Much of that anger is, legitimately, directed at the elite professions who make the decisions on which individual safety turns. I am proud to have been a member of two elite professions during my lifetime: engineering and law. I wanted to say something about the nature of practice, of responsibility and of blame.

It is too early to be confident of causes, remedies or punishments. Those will have to await full investigation but professionals of all disciplines will need little encouragement to spend the coming weeks searching their own souls over their wider obligations to society. For, that is what membership of a profession entails.

The need for bureaucracy

“Bureaucracy” is a word most often used pejoratively, as a rebuke to a turgid rigidity that frustrates spontaneity, creativity, efficiency and expedition. It is that. But once society starts to enjoy systems of reasonable complexity, civil aviation, networked electricity supply, international transport of goods etc., much decision making is going to be reserved to a cadre of experts. Diane Vaughan’s analysis of the Space Shuttle Challenger disaster2 is a relevant and salutary account of engineering as a bureaucratic profession.

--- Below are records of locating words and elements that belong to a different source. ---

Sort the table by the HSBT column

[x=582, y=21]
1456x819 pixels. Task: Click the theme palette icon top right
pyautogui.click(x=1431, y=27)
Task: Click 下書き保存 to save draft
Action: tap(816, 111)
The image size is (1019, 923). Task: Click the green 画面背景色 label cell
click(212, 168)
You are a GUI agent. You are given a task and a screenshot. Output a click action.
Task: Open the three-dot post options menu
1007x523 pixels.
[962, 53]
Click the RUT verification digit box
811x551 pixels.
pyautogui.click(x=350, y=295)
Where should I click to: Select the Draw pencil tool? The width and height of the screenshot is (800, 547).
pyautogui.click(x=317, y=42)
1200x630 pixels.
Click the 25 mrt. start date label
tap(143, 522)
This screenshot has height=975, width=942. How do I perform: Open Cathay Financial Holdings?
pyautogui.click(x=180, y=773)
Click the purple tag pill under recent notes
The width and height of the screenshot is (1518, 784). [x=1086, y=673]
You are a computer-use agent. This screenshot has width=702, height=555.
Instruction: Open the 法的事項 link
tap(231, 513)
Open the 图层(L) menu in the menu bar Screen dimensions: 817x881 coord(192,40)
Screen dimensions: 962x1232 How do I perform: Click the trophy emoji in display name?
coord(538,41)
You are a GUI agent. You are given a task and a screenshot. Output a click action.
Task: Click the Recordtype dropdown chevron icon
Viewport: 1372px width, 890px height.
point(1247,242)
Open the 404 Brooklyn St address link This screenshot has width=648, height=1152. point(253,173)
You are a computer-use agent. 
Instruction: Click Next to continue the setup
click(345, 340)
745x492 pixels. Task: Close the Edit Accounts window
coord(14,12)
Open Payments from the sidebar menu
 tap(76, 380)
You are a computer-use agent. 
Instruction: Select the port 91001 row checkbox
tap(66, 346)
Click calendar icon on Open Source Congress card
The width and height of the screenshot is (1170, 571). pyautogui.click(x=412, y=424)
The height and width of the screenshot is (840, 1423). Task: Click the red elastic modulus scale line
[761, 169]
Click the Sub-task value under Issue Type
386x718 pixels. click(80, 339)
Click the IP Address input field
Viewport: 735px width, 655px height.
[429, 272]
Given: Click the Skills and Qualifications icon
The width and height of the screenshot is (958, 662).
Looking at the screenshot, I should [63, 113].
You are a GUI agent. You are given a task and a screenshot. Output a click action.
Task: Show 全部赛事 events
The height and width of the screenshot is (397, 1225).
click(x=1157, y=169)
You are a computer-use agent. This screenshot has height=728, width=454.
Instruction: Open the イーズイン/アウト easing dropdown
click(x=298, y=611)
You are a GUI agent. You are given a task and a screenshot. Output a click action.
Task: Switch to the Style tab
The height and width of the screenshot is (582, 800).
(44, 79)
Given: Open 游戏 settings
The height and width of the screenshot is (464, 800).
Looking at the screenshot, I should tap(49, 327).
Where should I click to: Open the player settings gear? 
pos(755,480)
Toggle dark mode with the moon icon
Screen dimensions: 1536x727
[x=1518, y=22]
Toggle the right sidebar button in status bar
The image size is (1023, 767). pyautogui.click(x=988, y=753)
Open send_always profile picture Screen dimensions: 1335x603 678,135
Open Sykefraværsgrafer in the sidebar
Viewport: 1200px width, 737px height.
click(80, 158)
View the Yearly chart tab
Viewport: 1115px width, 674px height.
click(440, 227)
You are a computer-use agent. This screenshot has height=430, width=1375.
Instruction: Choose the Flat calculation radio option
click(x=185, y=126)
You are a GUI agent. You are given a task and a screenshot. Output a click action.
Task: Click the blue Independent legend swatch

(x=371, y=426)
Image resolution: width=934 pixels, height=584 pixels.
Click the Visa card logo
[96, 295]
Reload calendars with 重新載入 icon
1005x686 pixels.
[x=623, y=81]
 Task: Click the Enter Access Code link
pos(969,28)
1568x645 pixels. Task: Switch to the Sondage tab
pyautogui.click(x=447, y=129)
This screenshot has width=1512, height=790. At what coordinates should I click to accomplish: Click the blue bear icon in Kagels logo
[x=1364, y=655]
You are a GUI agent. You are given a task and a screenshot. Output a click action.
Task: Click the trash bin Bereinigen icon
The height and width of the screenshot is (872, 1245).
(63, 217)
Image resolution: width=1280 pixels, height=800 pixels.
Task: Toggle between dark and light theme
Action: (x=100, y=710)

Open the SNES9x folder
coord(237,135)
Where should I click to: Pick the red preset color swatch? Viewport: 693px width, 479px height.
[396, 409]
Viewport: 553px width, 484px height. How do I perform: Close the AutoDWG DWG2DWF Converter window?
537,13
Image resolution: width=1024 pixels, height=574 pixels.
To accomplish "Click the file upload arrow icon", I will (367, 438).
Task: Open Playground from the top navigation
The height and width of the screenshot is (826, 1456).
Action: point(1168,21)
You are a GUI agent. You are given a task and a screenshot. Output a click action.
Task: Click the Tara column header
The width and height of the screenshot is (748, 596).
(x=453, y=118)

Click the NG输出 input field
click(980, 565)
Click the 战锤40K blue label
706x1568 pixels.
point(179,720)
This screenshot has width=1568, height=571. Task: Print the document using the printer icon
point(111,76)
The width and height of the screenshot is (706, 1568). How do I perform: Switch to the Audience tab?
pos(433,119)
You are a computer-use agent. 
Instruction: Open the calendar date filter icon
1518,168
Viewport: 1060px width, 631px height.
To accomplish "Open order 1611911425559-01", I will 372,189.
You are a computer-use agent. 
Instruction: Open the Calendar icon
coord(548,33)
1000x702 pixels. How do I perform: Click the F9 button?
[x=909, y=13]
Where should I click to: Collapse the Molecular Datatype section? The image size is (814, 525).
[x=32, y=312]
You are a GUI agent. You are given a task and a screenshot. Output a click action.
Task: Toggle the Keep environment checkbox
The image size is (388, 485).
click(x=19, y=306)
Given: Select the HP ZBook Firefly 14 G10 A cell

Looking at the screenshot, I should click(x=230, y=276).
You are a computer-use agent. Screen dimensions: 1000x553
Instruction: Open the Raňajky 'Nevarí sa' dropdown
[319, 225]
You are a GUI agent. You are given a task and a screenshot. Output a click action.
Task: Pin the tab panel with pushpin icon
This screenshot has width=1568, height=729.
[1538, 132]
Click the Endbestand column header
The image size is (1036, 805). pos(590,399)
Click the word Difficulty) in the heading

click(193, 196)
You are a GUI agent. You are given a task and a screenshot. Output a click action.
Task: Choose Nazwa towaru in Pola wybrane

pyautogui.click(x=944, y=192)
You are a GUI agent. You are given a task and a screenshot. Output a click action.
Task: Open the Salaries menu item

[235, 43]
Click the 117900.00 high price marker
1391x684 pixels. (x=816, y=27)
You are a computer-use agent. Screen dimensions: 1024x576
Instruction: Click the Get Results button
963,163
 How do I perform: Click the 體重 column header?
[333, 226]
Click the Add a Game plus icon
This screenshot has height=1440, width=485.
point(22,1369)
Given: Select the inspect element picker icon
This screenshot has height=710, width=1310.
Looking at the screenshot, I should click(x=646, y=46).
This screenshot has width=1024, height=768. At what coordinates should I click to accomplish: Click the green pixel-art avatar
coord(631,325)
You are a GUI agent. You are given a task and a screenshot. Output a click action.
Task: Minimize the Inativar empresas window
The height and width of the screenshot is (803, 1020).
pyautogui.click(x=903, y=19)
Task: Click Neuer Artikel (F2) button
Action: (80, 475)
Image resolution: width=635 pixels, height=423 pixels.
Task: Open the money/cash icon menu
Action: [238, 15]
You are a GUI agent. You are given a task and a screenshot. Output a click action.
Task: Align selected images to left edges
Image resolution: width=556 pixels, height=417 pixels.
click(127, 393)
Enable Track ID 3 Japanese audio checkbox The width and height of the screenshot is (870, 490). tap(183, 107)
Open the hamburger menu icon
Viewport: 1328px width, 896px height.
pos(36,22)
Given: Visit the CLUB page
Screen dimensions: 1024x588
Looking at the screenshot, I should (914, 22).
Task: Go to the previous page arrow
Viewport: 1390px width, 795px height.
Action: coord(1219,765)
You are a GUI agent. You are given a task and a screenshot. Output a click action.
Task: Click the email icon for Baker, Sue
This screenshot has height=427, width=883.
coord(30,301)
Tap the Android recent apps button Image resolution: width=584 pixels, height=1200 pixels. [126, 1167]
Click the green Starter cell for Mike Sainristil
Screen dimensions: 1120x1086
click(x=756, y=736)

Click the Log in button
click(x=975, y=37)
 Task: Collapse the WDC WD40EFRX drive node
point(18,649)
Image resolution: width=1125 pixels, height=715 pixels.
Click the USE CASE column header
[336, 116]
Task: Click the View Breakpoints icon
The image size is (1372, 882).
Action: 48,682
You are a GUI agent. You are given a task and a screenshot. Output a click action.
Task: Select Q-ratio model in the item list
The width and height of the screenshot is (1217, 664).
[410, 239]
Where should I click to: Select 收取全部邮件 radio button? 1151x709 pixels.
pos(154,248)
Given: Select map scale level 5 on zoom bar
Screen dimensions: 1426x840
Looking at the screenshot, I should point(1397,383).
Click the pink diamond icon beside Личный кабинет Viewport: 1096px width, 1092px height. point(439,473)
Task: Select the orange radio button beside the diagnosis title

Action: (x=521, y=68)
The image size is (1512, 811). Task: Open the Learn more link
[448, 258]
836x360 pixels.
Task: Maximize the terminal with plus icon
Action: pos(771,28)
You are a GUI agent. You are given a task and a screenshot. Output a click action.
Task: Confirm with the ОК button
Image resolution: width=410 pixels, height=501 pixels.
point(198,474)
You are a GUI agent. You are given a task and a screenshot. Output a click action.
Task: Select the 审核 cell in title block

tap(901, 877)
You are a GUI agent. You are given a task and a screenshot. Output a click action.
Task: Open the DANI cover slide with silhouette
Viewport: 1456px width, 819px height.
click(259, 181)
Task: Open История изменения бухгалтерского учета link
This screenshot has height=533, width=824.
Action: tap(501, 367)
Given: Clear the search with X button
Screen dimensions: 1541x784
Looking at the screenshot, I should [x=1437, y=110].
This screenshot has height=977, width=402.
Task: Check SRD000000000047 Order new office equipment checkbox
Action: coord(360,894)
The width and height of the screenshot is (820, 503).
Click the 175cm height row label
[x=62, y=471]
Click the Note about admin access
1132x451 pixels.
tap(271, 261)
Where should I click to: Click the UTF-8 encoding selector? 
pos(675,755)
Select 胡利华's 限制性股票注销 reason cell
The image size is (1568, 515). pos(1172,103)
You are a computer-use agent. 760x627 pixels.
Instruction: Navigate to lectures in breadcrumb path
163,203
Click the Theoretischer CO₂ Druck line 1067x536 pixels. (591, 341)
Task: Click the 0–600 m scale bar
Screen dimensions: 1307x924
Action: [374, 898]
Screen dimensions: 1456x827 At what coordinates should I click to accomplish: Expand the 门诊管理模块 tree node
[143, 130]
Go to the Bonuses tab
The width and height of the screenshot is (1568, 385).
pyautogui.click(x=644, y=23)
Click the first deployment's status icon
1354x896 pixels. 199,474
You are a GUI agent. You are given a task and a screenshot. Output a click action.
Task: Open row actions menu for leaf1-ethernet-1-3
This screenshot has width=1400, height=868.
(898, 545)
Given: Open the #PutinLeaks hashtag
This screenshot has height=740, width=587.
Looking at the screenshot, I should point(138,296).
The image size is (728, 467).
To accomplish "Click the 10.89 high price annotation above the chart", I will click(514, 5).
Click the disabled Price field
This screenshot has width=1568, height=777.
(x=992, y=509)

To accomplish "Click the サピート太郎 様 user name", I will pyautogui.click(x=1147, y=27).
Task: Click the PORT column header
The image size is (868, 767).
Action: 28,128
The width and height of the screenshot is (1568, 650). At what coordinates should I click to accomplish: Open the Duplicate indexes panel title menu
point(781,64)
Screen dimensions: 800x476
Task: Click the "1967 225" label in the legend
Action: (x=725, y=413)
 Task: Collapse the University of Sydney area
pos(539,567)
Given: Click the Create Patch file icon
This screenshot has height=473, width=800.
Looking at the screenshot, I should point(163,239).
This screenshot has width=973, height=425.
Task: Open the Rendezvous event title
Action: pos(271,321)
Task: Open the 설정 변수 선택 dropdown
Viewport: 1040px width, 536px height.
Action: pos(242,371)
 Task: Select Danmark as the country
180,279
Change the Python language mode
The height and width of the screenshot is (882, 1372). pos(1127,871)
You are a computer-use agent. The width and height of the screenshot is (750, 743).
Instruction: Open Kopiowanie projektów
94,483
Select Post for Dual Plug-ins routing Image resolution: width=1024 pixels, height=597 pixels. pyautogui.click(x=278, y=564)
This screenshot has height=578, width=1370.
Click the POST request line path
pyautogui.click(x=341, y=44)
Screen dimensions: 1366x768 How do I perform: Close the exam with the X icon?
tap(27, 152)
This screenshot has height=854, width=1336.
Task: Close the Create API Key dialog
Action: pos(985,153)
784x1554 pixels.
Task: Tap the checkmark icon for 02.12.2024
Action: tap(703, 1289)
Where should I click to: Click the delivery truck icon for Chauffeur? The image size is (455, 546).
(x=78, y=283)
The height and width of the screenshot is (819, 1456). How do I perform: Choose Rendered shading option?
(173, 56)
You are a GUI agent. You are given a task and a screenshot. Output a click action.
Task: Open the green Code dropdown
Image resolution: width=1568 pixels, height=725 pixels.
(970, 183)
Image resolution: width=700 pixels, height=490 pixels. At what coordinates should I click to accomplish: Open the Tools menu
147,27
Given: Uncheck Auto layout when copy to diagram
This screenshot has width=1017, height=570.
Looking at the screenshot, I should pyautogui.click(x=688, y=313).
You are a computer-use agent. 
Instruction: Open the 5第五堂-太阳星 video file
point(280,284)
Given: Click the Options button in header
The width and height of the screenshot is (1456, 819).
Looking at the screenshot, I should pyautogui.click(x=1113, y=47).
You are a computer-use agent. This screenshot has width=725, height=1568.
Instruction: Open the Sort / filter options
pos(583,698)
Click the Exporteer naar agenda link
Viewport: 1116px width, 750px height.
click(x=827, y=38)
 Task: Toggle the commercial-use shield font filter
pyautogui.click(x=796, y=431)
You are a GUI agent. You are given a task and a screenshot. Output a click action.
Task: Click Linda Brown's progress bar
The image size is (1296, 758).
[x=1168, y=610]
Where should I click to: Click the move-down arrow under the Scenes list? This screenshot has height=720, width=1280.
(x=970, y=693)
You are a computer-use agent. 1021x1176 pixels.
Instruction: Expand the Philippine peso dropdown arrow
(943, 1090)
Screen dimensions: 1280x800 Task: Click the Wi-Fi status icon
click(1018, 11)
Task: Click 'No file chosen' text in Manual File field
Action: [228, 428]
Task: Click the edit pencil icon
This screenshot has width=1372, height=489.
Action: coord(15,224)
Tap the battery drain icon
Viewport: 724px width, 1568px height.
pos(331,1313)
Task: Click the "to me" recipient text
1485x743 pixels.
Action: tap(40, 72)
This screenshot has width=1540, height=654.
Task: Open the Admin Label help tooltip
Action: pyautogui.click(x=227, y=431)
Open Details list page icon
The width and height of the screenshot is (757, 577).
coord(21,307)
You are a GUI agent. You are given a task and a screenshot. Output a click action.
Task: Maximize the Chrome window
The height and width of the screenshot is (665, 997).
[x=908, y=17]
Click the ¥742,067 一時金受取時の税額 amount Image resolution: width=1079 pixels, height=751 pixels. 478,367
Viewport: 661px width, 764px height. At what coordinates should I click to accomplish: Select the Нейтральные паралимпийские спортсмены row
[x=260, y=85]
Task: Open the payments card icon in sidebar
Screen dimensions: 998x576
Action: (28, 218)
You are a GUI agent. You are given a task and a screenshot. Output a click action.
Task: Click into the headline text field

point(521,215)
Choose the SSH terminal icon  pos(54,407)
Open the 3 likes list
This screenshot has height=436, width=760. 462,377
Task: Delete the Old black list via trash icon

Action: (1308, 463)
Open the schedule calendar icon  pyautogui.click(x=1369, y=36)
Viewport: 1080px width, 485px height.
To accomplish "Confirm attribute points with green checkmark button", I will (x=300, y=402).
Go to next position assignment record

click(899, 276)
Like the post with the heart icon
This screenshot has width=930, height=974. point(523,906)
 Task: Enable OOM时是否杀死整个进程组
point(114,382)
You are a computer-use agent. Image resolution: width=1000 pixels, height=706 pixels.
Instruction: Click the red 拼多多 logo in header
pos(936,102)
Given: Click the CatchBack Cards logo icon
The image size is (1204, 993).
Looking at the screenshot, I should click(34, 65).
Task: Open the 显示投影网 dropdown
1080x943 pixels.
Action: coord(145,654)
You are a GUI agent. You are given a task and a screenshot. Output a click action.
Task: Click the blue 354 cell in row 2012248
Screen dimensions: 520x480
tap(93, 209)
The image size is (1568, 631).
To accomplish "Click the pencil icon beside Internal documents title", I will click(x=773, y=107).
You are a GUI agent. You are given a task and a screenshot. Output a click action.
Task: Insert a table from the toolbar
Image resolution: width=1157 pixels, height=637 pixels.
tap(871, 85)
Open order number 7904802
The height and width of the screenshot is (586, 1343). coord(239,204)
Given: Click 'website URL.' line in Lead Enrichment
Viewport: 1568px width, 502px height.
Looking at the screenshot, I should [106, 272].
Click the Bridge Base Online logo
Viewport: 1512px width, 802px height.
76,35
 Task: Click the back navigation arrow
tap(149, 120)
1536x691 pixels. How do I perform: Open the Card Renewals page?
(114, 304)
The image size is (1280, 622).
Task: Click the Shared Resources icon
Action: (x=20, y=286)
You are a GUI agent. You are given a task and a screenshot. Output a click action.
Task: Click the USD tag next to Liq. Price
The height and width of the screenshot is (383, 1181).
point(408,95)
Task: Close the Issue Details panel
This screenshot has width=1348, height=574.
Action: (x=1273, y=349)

Of course, you can embed some of your bureaucracy in software but don’t expect that to improve spontaneity, creativity or flexibility. Efficiency and expedition, perhaps. Even putting a bunch of flowers on your dining table requires this.

I have often, on this blog, cited Robert Michels’ iron law of oligarchy. Michels contended that any team of bureaucrats soon realised the power they held in controlling the levers of policy. A willingness to pull those levers in the direction of their own self-interest, and a jealous protection of their professional status and expertise, soon followed. That sometimes put them at odds with the objectives they were supposed to be implementing on behalf of their principals. As one political scientist put it:3

Many governance dysfunctions arise because the agents have different agendas from the principals, and the problem of institutional design is related to incentivising the agents to do the principal’s bidding.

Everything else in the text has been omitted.